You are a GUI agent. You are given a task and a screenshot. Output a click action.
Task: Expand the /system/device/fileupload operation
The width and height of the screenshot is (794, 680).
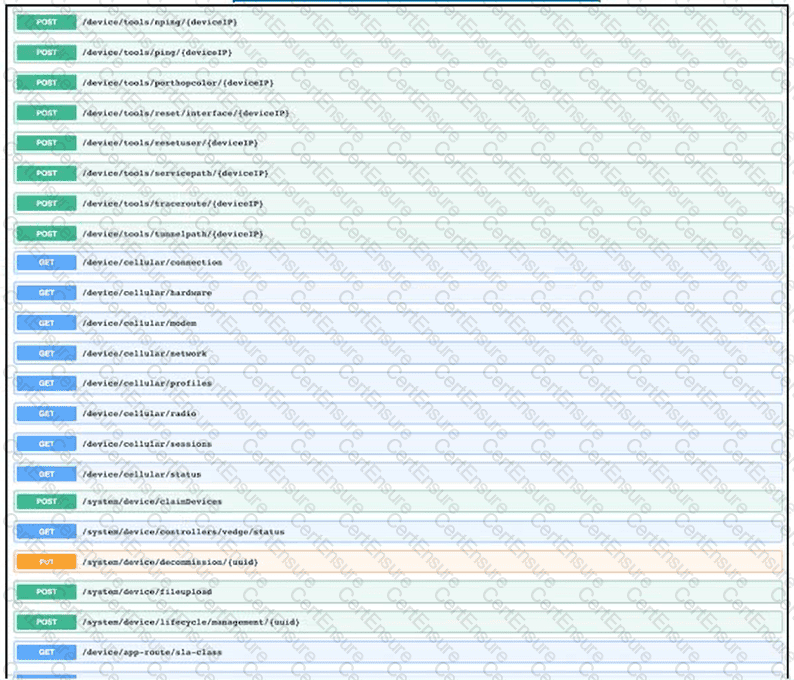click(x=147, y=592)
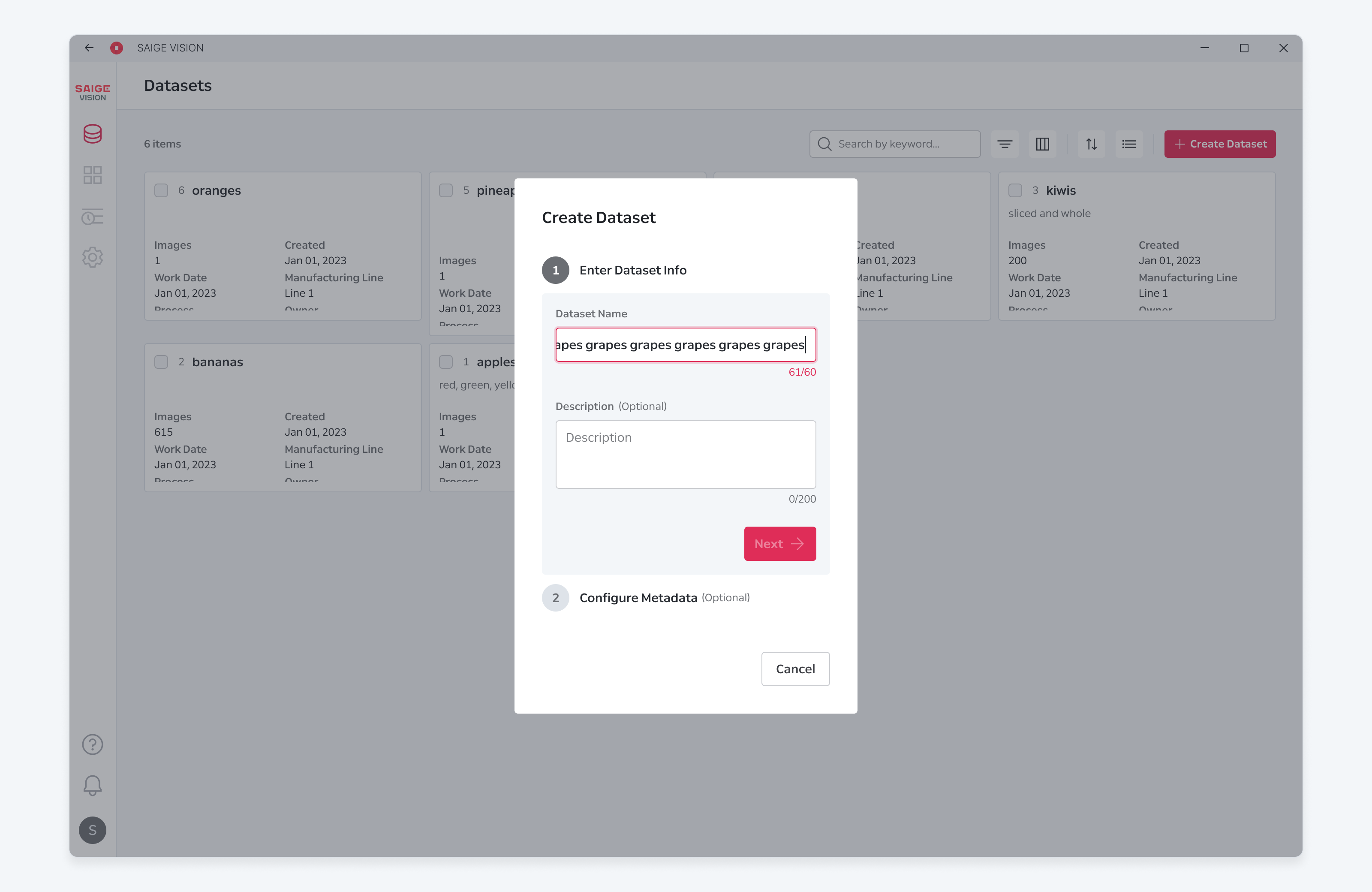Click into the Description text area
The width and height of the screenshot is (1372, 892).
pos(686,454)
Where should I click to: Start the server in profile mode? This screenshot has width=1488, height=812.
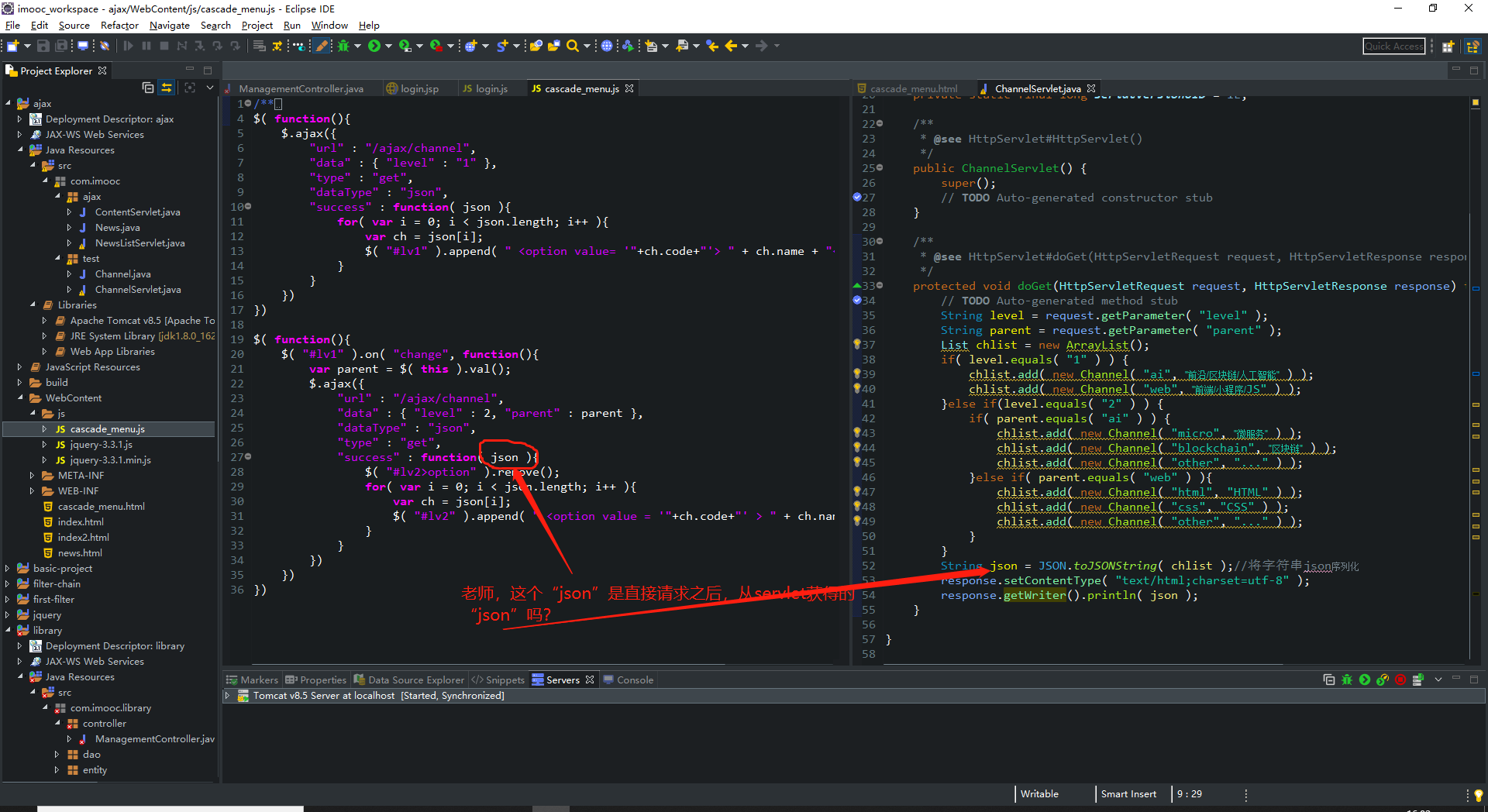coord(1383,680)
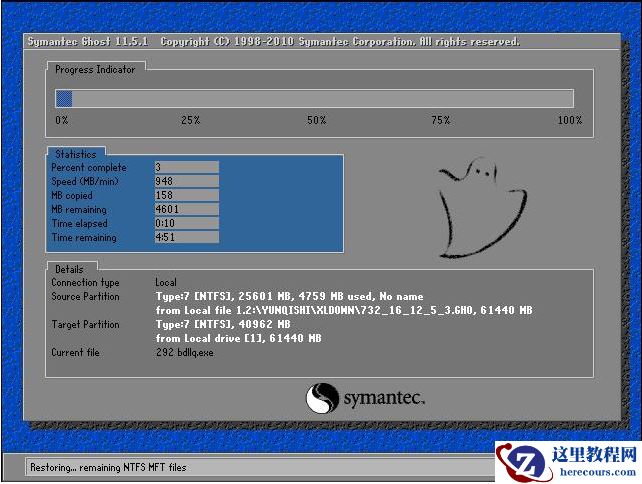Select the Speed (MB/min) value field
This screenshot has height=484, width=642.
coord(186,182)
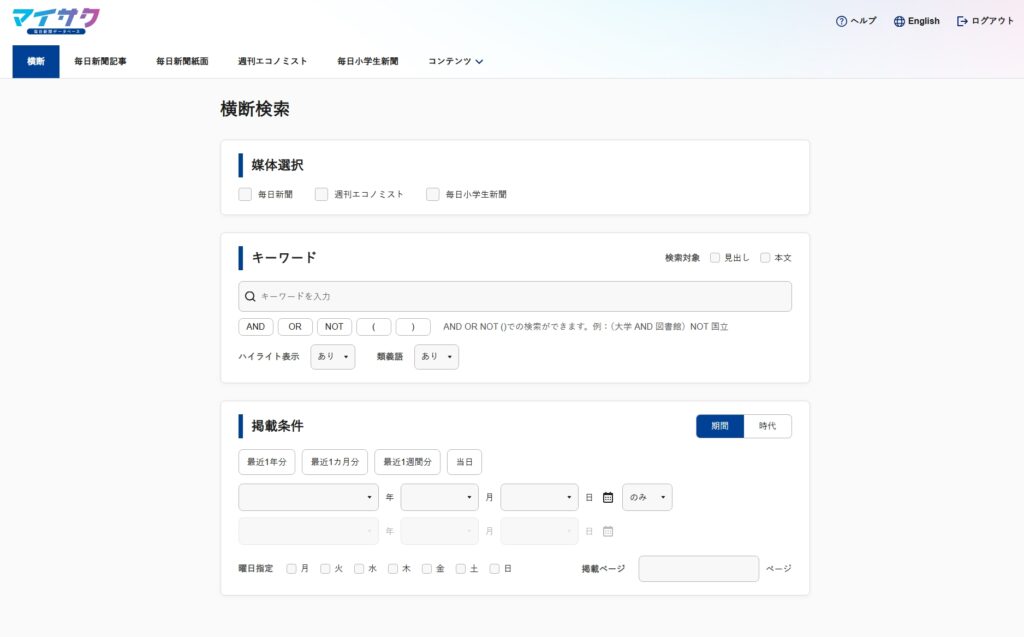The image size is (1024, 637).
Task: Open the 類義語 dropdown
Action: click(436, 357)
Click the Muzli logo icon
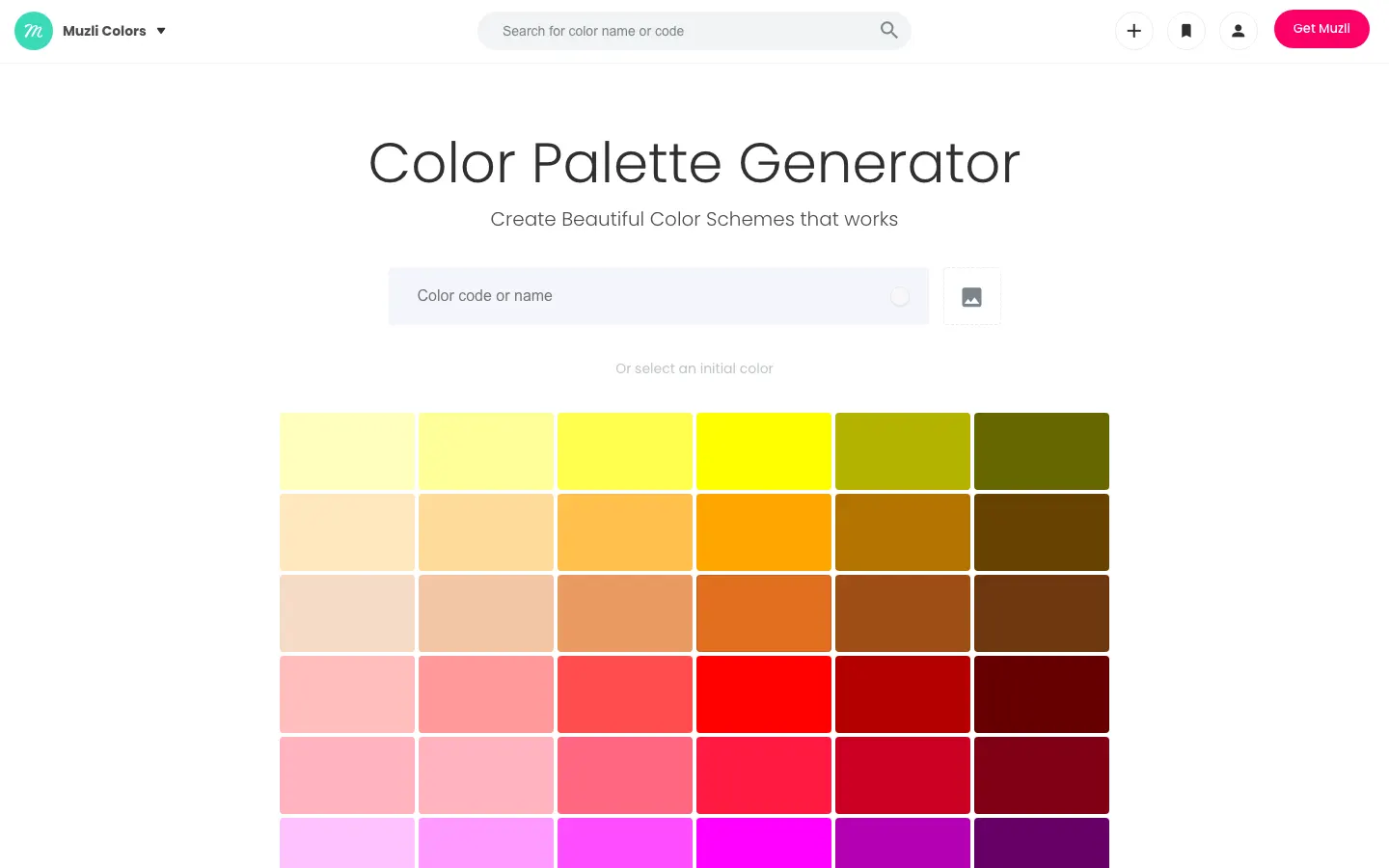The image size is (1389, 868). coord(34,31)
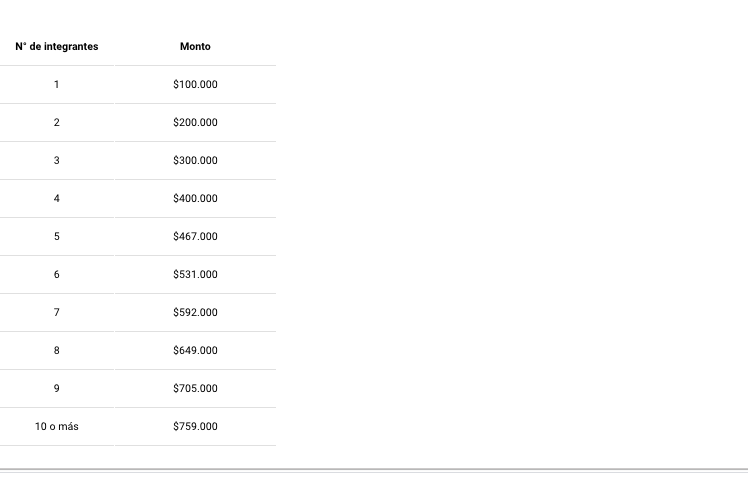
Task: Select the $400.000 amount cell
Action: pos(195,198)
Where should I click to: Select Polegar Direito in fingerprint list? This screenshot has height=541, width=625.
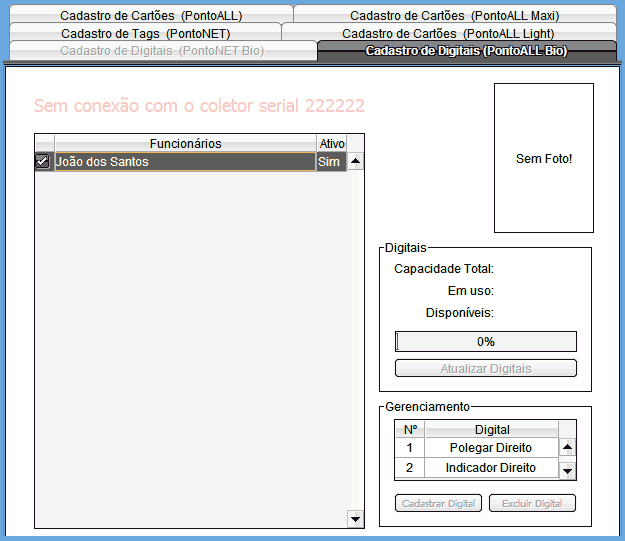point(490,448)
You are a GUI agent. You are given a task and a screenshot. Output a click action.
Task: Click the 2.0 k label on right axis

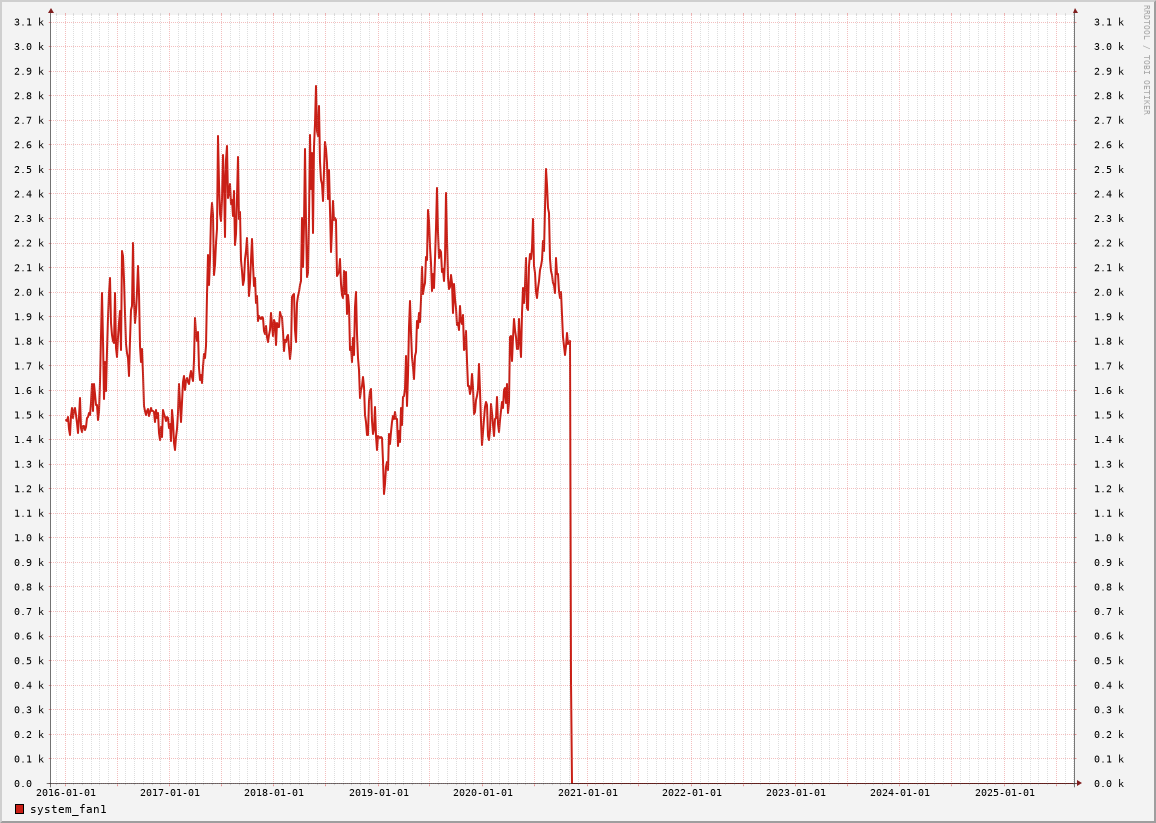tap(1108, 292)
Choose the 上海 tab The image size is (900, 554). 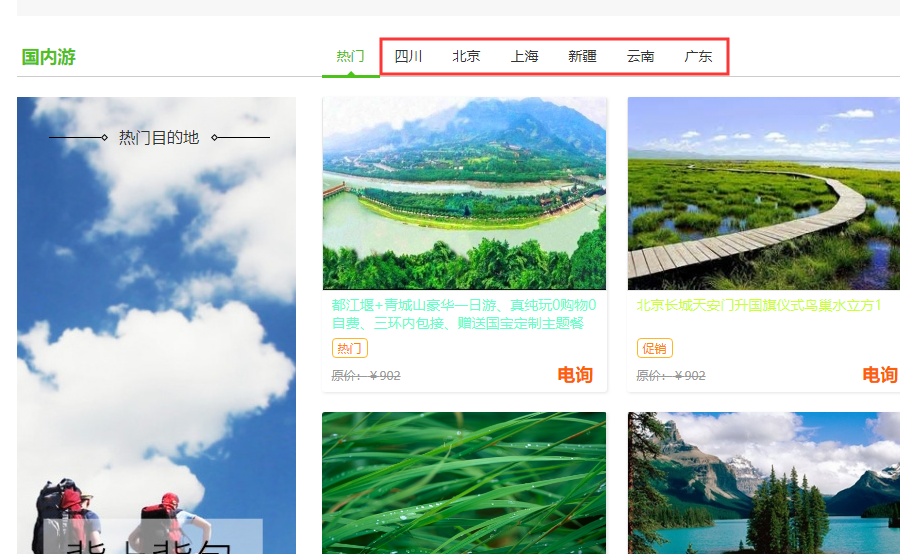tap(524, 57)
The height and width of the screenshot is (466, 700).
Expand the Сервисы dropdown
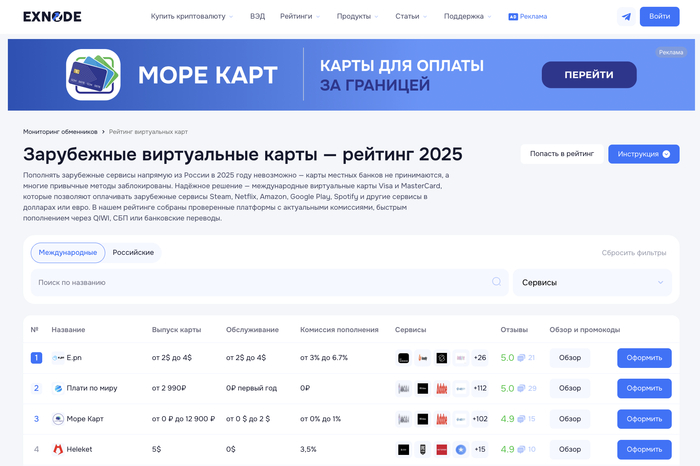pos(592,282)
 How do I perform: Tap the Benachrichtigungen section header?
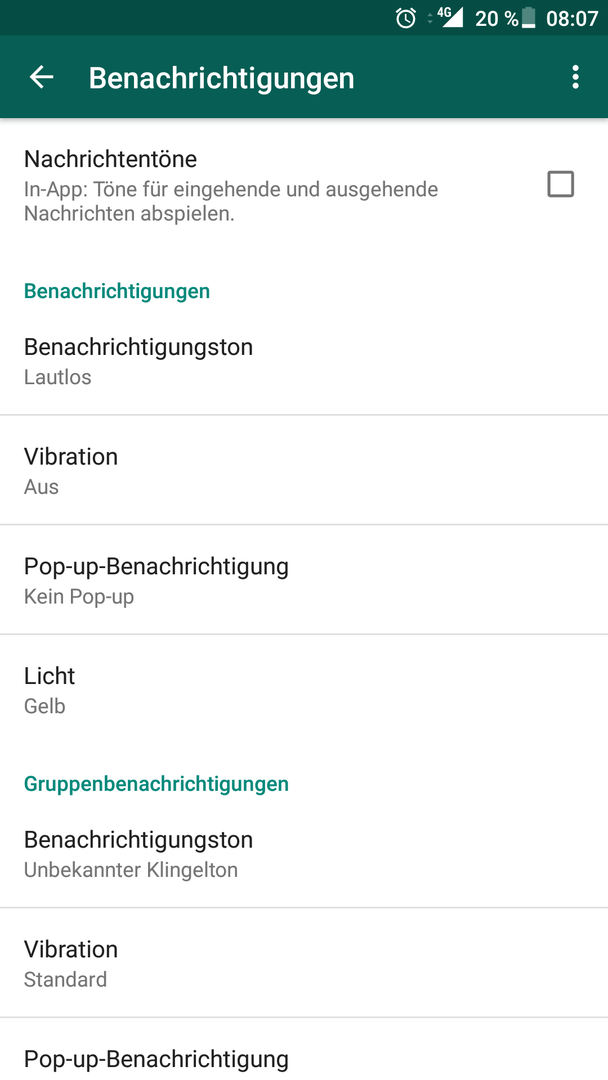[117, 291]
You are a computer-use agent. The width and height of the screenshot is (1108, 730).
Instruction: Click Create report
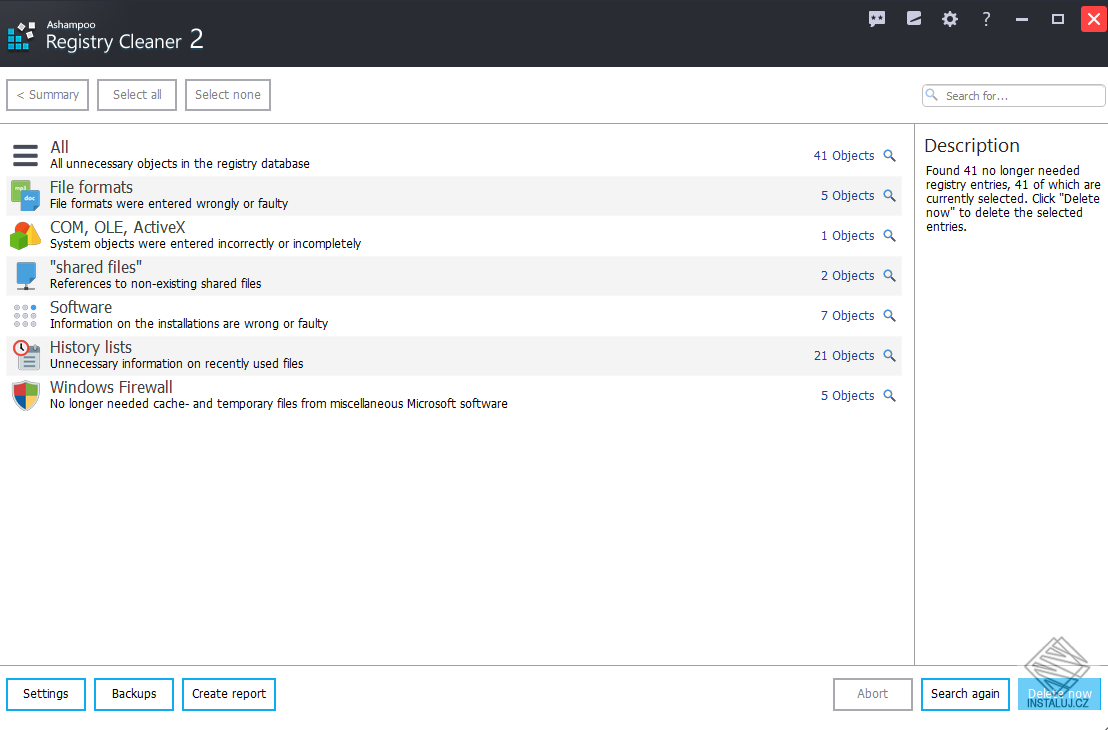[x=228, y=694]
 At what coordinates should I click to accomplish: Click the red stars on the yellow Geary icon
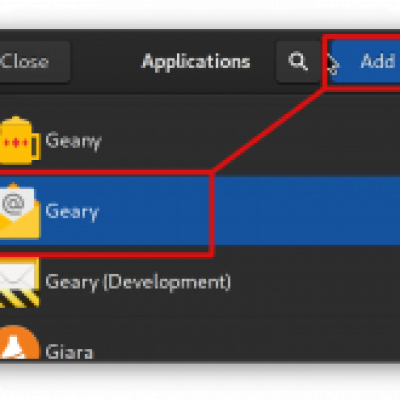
━━━━━━
Give the lines again, exactly as they stand, from the beginning of the data through the line with "Task: Expand the".

* _Answer to the problem_
You are a GUI agent. You are given a task and a screenshot. Output a click action.
Task: Expand the /system/device/fileupload operation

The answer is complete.